(Provided information begins)

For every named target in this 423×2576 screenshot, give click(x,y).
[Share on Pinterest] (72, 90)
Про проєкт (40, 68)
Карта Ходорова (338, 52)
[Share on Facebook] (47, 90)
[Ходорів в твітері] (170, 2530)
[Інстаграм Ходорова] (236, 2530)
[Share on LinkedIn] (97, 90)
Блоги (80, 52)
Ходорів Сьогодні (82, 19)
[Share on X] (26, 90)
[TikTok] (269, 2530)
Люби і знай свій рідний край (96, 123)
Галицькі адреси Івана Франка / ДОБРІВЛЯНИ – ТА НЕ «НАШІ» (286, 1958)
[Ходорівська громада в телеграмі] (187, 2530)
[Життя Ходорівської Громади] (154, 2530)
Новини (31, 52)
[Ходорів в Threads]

(Provided information ends)
(Provided information begins)

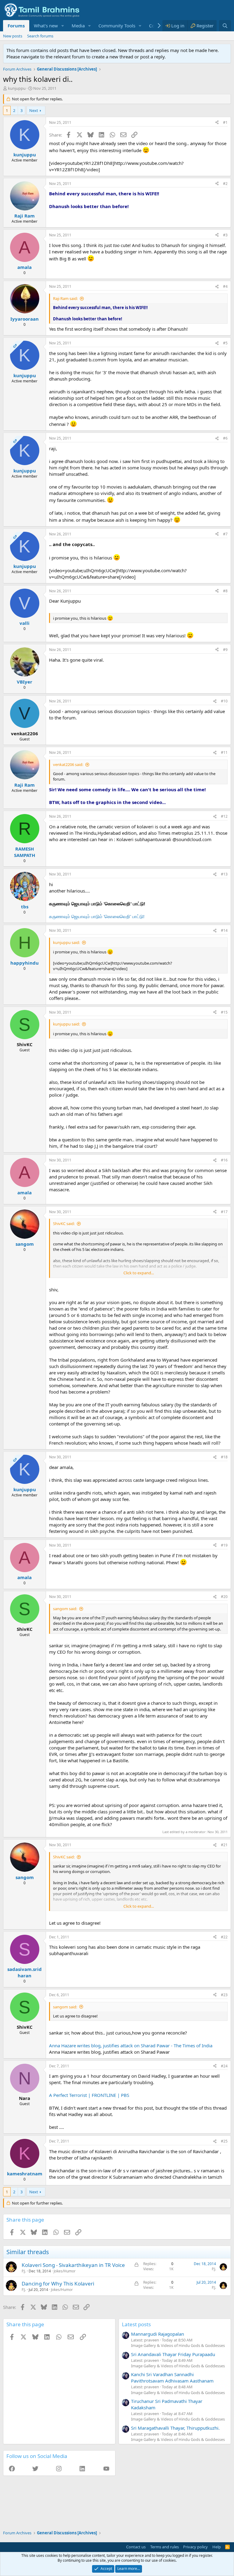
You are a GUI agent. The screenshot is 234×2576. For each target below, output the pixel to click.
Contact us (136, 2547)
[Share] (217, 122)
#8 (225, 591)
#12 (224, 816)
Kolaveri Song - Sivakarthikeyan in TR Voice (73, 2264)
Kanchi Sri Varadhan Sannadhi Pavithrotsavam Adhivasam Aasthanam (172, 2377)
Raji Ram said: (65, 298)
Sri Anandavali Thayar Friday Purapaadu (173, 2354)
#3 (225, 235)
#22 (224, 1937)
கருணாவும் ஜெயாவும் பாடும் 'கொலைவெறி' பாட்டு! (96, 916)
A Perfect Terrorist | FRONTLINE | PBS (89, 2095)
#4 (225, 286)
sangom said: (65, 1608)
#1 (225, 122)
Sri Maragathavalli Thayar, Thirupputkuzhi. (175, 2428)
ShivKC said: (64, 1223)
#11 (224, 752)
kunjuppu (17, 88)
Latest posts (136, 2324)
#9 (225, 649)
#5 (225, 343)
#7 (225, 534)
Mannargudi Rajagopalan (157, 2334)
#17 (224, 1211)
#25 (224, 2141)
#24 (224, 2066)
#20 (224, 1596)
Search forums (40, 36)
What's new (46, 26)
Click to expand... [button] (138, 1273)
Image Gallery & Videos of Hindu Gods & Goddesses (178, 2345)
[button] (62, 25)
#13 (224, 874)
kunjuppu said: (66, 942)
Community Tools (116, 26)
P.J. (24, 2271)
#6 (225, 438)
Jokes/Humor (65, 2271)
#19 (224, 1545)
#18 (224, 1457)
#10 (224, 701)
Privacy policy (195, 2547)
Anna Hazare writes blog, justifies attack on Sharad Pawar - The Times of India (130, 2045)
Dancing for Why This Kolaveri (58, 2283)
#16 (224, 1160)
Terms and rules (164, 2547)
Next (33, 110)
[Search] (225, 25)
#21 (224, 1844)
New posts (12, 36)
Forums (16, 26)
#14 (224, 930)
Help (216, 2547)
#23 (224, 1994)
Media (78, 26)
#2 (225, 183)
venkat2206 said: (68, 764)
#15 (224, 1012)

(Provided information ends)
(Provided information begins)

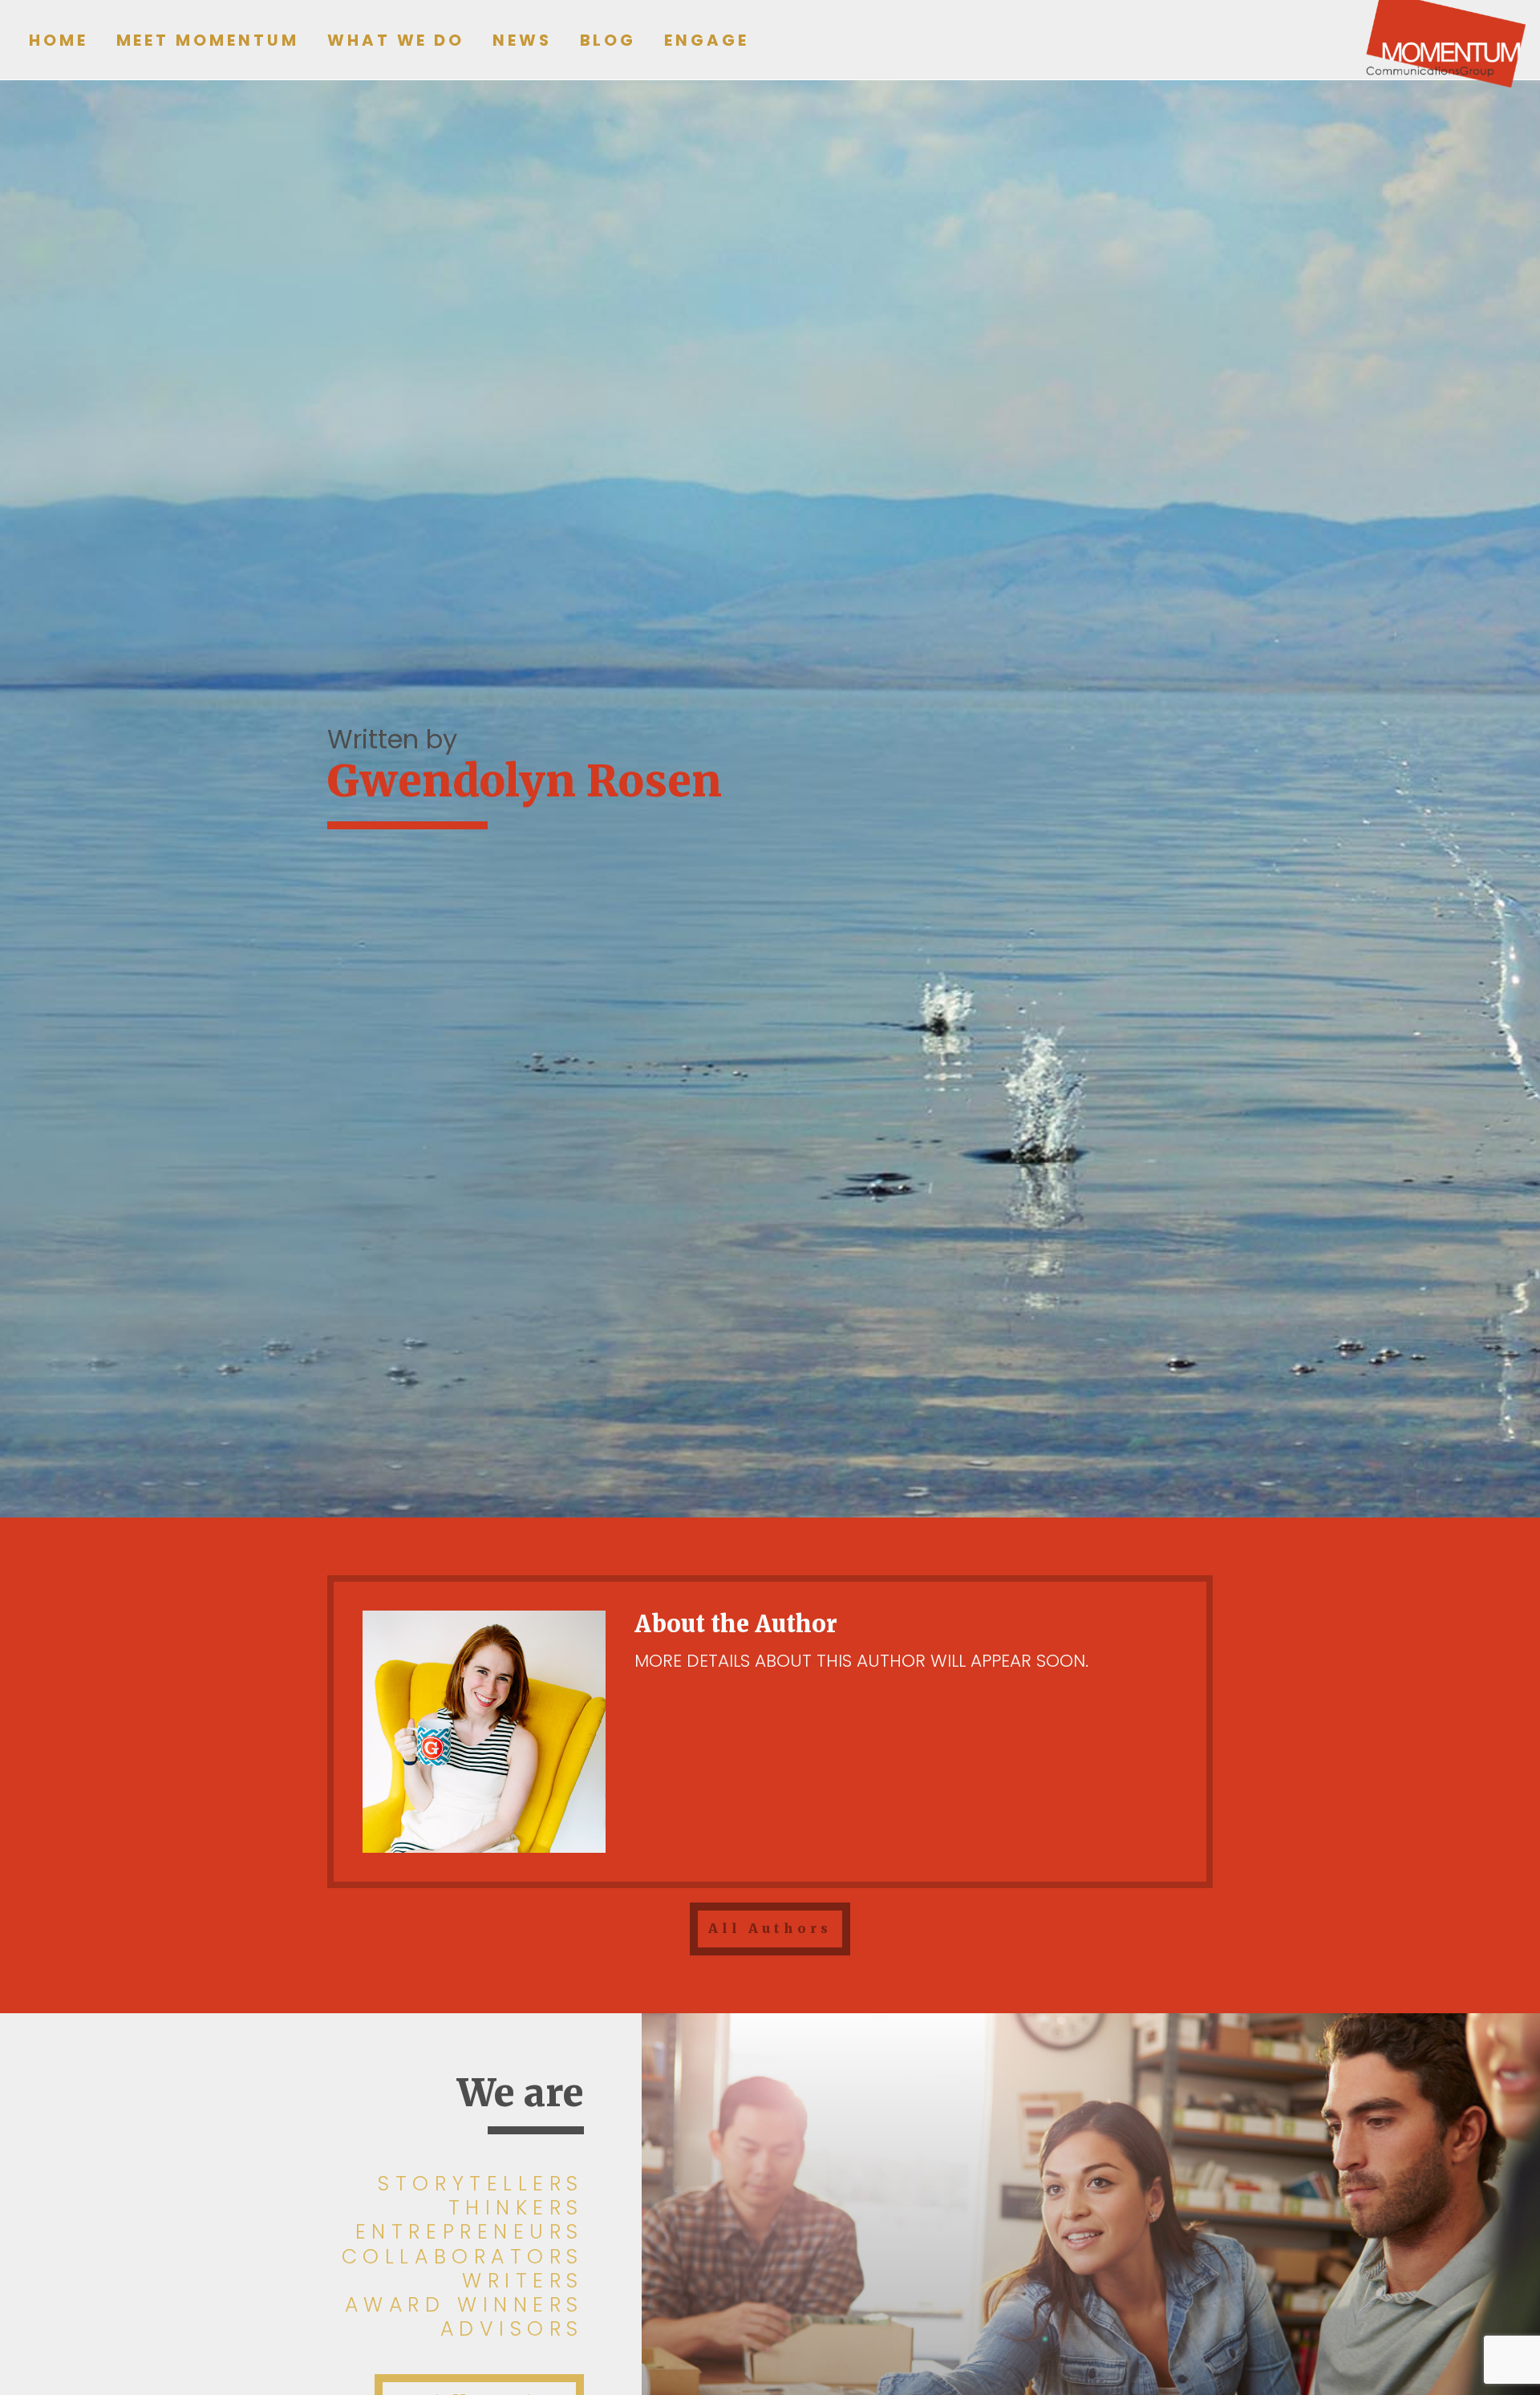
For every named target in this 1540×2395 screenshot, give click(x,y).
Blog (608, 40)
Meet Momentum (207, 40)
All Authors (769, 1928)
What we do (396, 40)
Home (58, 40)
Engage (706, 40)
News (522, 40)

(Provided information ends)

## Work instructions
Output, from the data above, the lines from the line with "Terms and rules (164, 2547)" to the line with "#15 (224, 1012)" exactly as they stand, both ends included and nothing else.

## Exercise solution
Terms and rules (164, 2547)
Next (33, 110)
[Search] (225, 25)
#21 (224, 1844)
New posts (12, 36)
Forums (16, 26)
#14 (224, 930)
Help (216, 2547)
#23 (224, 1994)
Media (78, 26)
#2 (225, 183)
venkat2206 said: (68, 764)
#15 (224, 1012)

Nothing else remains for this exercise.